10 de marzo 2006 - 00:00

Primeras dificultades con las programaciones

Mar del Plata - Primeras contradicciones del festival marplatense, inaugurado ayer y (como es habitual), con problemas de organización y agenda: a las 17 nadie tenía todavía sus acreditaciones para ingresar en la ceremonia de apertura, y ya estaban cambiando los horarios de exhibiciones y charlas. Por un lado da buen espacio a la première de un film nacional, y por el otro manda «al muere» un trabajo de recuperación del patrimonio financiado entre el Incaa y el propio Festival. «Yo no puedo hacerme prensa y darme un premio a mí mismo para que vean este trabajo», rezonga el historiador y director del Bafici Fernando Martín Peña, respecto al singular material de los '30 que logró recuperar, y que hoy se pasa en el Colón a las 11 de la mañana sin la menor difusión previa.

Para colmo, casi a la misma hora, en el Auditorium dan la de Kim Ki-duk en competencia, «El arco», y en el Hermitage Susan Sarandon abre una serie de clases magistrales abiertas para todo público, inmediatamente seguida de Tim Robbins.
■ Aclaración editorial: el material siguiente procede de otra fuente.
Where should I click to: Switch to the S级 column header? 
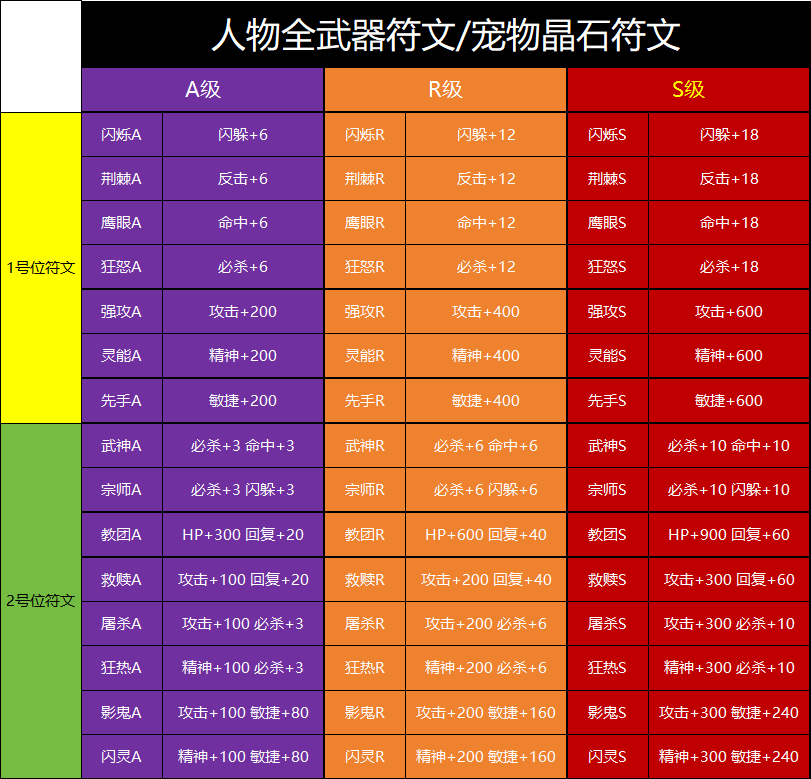(x=689, y=90)
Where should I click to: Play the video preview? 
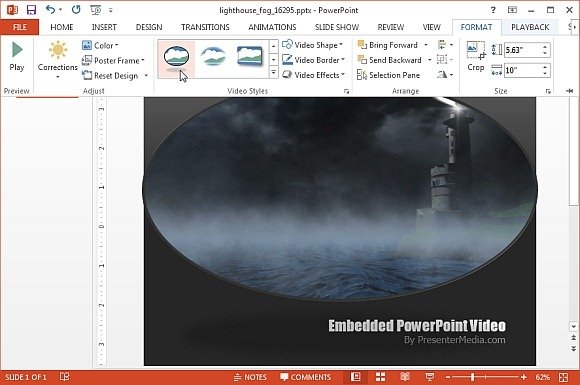click(x=17, y=56)
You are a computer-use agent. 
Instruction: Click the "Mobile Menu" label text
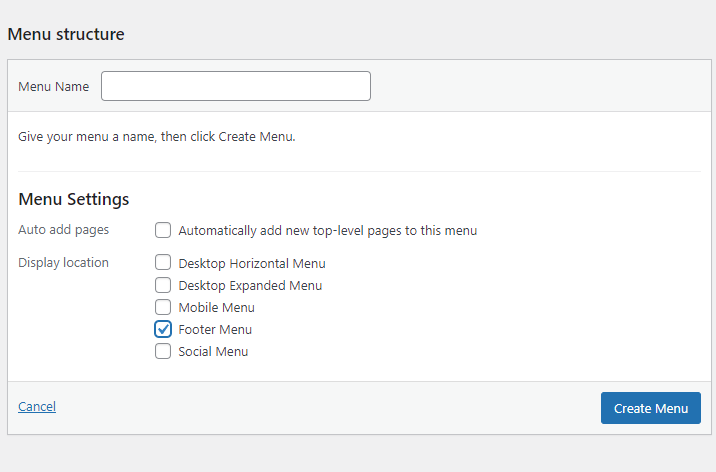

También choca con una película nacional, porque se exhibe en la primera función de la noche.

Se trata de «El boquete», cuyos artistas estarán presentes. Es una comedia grotesca de Mariano Mucci («Pernicioso vegetal») que se anuncia emparentada con la estética de la cumbia villera, con Luis Ziembrowski, Daniel Valenzuela, Mirna Wons, Mario Paolucci, Erasmo Olivera, y, sobre todo, Valentina Bassi y Sandra Smith haciendo pareja.

En cuanto al pariente pobre (y encima viejo) de la jornada, lleva el título provisorio de «El cine secreto de Alfredo Murúa», en referencia al creador de los estudios Side (Sociedad Impresora de Discos Eléctricos, donde Libertad Lamarque hizo sus películas de mejor registro), e inventor del sideton, el sistema sonoro con el cual Argentina pudo hacer cine sonoro y conquistó el mercado iberoamericano sin necesidad de pagarle patente a Estados Unidos. Dialogamos con Peña:

Periodista
: ¿Cómo supo de todo ese material de Murúa, que ahora veremos?
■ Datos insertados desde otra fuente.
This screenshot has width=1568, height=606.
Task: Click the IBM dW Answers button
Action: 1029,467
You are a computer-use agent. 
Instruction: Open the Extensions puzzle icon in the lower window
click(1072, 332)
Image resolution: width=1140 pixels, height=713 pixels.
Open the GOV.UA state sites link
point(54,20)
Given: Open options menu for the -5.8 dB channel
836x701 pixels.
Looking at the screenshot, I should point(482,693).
Fernando Martín Peña: Hace muchos años, Víctor Iturralde me presentó a Héctor Lucci, historiador y coleccionista de discos antiguos, y además micromecánico. El material lo tenía él. Se lo había comprado directamente a Murúa, cuando éste vivía todavía en la misma casa de Mármol en cuyo galpón se filmó nuestro primer ensayo sonoro, «Mosaico criollo» (Lucci filmó todo eso, y a Murúa, en súper 8). El archivo de Murúa incluía muchísimos discos inéditos o raros, y 180 latas de películas en nitrato, con negativos 35 mm. muy bien cuidados de grandes títulos nacionales, backstages interesantísimos, y muchísimas rarezas. Lucci le compró todo por los discos, y después puso las latas en venta. Durante diez años traté de comprarlas, o que algún organismo nacional las comprara, sin ningún éxito hasta que en 2000 llegaron al Incaa Tato Miller y José Miguel Onaindia. Tras inventariar el material, el Incaa lo dejó en depósito a Aprocinain, porque no tiene dónde guardar tanto nitrato, que tiene sus riesgos. Desde entonces hemos ido restaurarando varias cosas, fundamentalmente «Mosaico...» y «La ley que olvidaron».


P.:
¿Qué mejores sorpresas se llevó al ir viendo ese material?
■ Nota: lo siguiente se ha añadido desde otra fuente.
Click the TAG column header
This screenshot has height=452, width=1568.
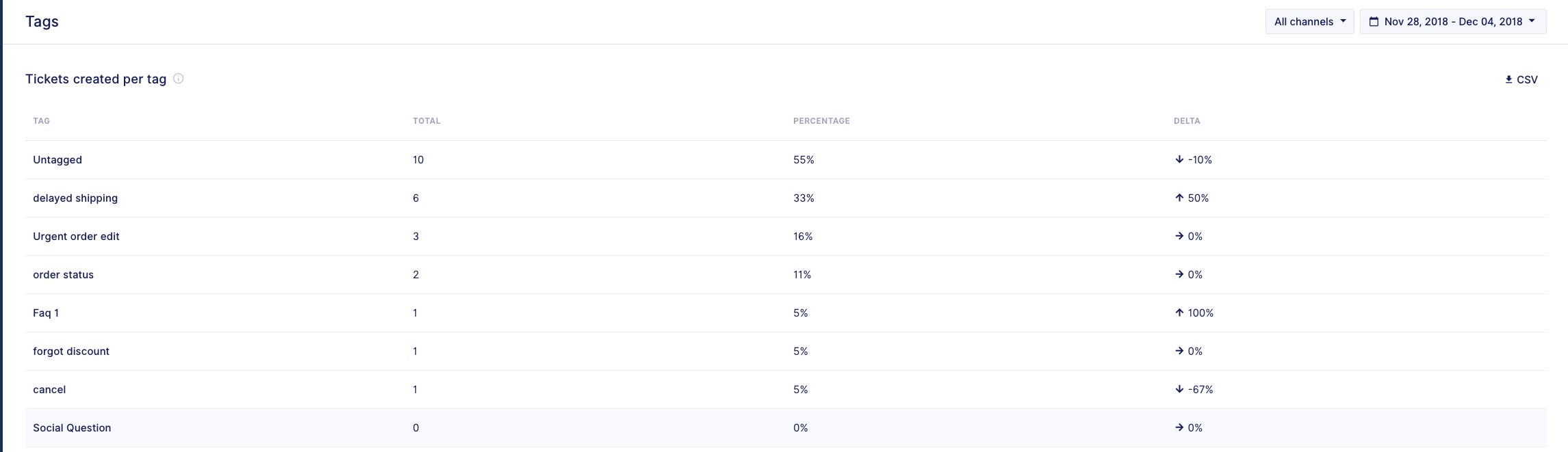coord(42,121)
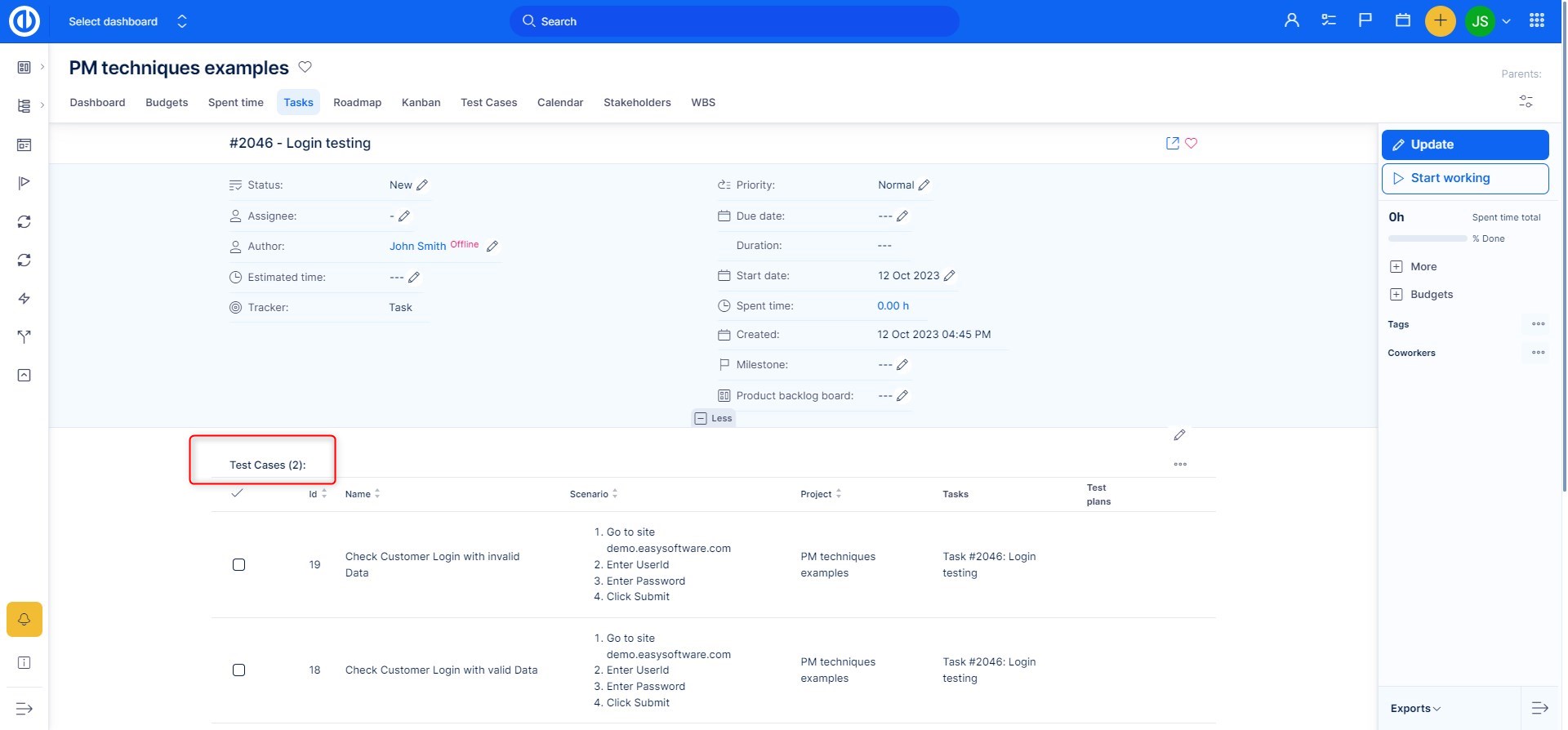Image resolution: width=1568 pixels, height=730 pixels.
Task: Open the apps grid menu icon
Action: [x=1537, y=21]
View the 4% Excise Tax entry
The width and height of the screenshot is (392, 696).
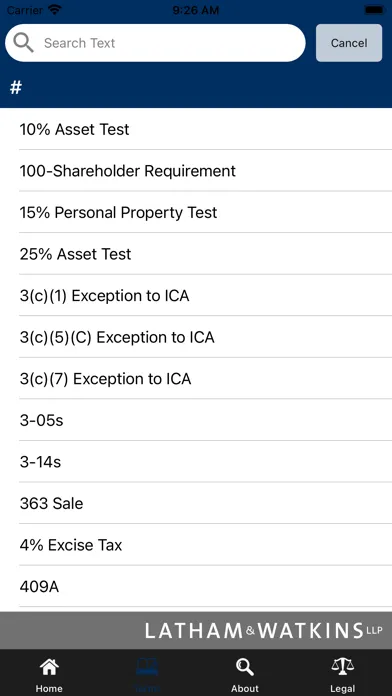tap(196, 545)
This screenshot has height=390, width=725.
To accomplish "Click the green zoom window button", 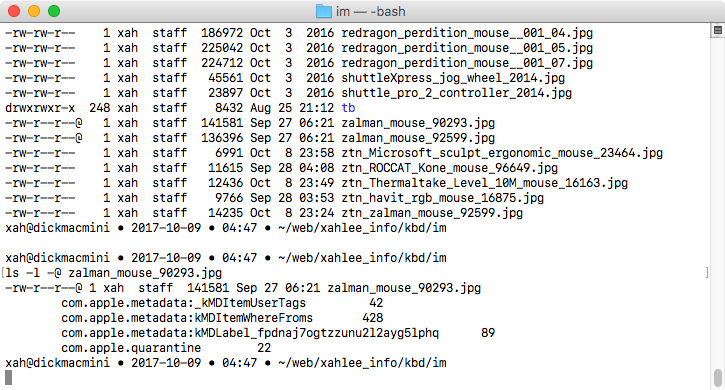I will [54, 11].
F.M.P.: Lo que más me impresionó fue verlo al Negro Agustín Ferreyra, nuestro pionero más importante. Luego, en términos de documento, creo que lo mejor es el registro del rodaje en Córdoba de «De la sierra al valle», porque casi toda esa película se hizo en exteriores, cuando se suponía que no era posible filmar en exteriores.


P.:
¿Qué rarezas hay?

F.M.P.: Cosas pintorescas, como registros del estreno de «Lo que le pasó a Reynoso», la inauguración del Cine Ópera con «Tiempos Modernos», un comercial de sombreros «Flexil», etc.


P.:
¿cómo se recupera un material?

F.P.: Lo más caro es el internegativo, que es el gran aporte del Festival de Mar del Plata para que ahora podamos ver esto en una copia de seguridad, y no en nitrato. El personal del laboratorio Cinecolor y yo trabajamos gratis. Pero lo ideal sería crear de una vez la Cinemateca Nacional, y darle el presupuesto necesario para que este tipo de trabajos no dependan de la mendicidad. Todos tenemos la mejor de las voluntades pero el material a rescatar excede largamente nuestra capacidad de voluntarismo. Hay demasiado por hacer.